*** DATASET CONTENT ***

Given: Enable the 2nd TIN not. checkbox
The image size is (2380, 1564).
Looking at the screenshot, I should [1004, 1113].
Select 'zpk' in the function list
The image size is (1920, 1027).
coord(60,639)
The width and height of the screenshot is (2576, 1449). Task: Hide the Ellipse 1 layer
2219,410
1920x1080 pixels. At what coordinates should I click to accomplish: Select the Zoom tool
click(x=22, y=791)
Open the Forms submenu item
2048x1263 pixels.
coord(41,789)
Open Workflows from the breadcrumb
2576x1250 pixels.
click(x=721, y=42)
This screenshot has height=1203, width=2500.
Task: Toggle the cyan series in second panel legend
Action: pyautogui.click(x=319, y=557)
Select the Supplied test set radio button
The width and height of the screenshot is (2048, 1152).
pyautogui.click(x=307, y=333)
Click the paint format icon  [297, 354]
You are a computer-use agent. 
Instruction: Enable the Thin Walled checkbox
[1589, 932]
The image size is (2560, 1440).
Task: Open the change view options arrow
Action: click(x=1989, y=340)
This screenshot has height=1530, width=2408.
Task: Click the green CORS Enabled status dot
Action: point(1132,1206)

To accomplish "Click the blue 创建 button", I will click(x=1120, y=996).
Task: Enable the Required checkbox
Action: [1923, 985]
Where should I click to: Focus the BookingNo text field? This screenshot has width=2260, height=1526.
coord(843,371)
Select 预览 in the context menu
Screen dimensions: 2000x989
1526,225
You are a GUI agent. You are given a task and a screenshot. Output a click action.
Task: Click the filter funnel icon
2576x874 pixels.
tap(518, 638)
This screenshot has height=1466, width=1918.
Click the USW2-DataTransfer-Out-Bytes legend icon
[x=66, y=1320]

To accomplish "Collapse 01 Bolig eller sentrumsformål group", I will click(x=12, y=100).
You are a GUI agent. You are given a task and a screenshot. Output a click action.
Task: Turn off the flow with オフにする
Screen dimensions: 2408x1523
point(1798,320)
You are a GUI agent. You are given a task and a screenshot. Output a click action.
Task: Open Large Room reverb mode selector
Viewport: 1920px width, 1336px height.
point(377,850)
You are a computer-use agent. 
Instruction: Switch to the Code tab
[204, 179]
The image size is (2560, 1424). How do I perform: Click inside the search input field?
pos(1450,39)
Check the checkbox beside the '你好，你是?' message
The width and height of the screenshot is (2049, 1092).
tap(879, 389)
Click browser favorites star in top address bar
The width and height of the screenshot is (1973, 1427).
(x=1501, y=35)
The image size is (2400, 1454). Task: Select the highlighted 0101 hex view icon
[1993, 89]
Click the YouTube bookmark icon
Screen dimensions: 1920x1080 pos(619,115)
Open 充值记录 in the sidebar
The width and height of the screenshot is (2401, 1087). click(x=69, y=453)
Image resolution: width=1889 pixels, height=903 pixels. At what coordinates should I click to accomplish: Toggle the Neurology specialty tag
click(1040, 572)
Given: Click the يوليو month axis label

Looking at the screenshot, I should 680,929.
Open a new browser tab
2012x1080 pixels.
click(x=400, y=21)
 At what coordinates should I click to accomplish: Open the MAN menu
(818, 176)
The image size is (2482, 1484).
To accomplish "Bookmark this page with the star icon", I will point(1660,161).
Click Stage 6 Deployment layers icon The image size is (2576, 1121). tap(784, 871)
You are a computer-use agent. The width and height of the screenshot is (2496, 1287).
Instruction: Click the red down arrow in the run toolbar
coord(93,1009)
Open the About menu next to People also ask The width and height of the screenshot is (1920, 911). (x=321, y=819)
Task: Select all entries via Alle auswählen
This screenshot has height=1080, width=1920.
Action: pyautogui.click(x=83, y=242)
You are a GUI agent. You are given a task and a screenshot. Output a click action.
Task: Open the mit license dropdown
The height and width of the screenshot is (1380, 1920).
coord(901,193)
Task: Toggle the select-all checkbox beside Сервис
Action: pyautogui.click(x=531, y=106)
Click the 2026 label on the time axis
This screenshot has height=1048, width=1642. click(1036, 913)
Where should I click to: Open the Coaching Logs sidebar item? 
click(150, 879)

*** End of DATASET CONTENT ***

[ASSIGNED TASK] Recopy the entries above exactly, with every line included.

[ANSWER BELOW]
Given: Enable the 2nd TIN not. checkbox
The image size is (2380, 1564).
Looking at the screenshot, I should [1004, 1113].
Select 'zpk' in the function list
The image size is (1920, 1027).
coord(60,639)
The width and height of the screenshot is (2576, 1449). Task: Hide the Ellipse 1 layer
2219,410
1920x1080 pixels. At what coordinates should I click to accomplish: Select the Zoom tool
click(x=22, y=791)
Open the Forms submenu item
2048x1263 pixels.
coord(41,789)
Open Workflows from the breadcrumb
2576x1250 pixels.
click(x=721, y=42)
This screenshot has height=1203, width=2500.
Task: Toggle the cyan series in second panel legend
Action: pyautogui.click(x=319, y=557)
Select the Supplied test set radio button
The width and height of the screenshot is (2048, 1152).
pyautogui.click(x=307, y=333)
Click the paint format icon  [297, 354]
You are a computer-use agent. 
Instruction: Enable the Thin Walled checkbox
[1589, 932]
The image size is (2560, 1440).
Task: Open the change view options arrow
Action: click(x=1989, y=340)
This screenshot has height=1530, width=2408.
Task: Click the green CORS Enabled status dot
Action: point(1132,1206)

To accomplish "Click the blue 创建 button", I will click(x=1120, y=996).
Task: Enable the Required checkbox
Action: [1923, 985]
Where should I click to: Focus the BookingNo text field? This screenshot has width=2260, height=1526.
coord(843,371)
Select 预览 in the context menu
Screen dimensions: 2000x989
1526,225
You are a GUI agent. You are given a task and a screenshot. Output a click action.
Task: Click the filter funnel icon
2576x874 pixels.
tap(518, 638)
This screenshot has height=1466, width=1918.
Click the USW2-DataTransfer-Out-Bytes legend icon
[x=66, y=1320]

To accomplish "Collapse 01 Bolig eller sentrumsformål group", I will click(x=12, y=100).
You are a GUI agent. You are given a task and a screenshot. Output a click action.
Task: Turn off the flow with オフにする
Screen dimensions: 2408x1523
point(1798,320)
You are a GUI agent. You are given a task and a screenshot. Output a click action.
Task: Open Large Room reverb mode selector
Viewport: 1920px width, 1336px height.
point(377,850)
You are a computer-use agent. 
Instruction: Switch to the Code tab
[204, 179]
The image size is (2560, 1424). How do I perform: Click inside the search input field?
pos(1450,39)
Check the checkbox beside the '你好，你是?' message
The width and height of the screenshot is (2049, 1092).
tap(879, 389)
Click browser favorites star in top address bar
The width and height of the screenshot is (1973, 1427).
(x=1501, y=35)
The image size is (2400, 1454). Task: Select the highlighted 0101 hex view icon
[1993, 89]
Click the YouTube bookmark icon
Screen dimensions: 1920x1080 pos(619,115)
Open 充值记录 in the sidebar
The width and height of the screenshot is (2401, 1087). click(x=69, y=453)
Image resolution: width=1889 pixels, height=903 pixels. At what coordinates should I click to accomplish: Toggle the Neurology specialty tag
click(1040, 572)
Given: Click the يوليو month axis label

Looking at the screenshot, I should 680,929.
Open a new browser tab
2012x1080 pixels.
click(x=400, y=21)
 At what coordinates should I click to accomplish: Open the MAN menu
(818, 176)
The image size is (2482, 1484).
To accomplish "Bookmark this page with the star icon", I will point(1660,161).
Click Stage 6 Deployment layers icon The image size is (2576, 1121). tap(784, 871)
You are a computer-use agent. The width and height of the screenshot is (2496, 1287).
Instruction: Click the red down arrow in the run toolbar
coord(93,1009)
Open the About menu next to People also ask The width and height of the screenshot is (1920, 911). (x=321, y=819)
Task: Select all entries via Alle auswählen
This screenshot has height=1080, width=1920.
Action: pyautogui.click(x=83, y=242)
You are a GUI agent. You are given a task and a screenshot. Output a click action.
Task: Open the mit license dropdown
The height and width of the screenshot is (1380, 1920).
coord(901,193)
Task: Toggle the select-all checkbox beside Сервис
Action: pyautogui.click(x=531, y=106)
Click the 2026 label on the time axis
This screenshot has height=1048, width=1642. click(1036, 913)
Where should I click to: Open the Coaching Logs sidebar item? 
click(150, 879)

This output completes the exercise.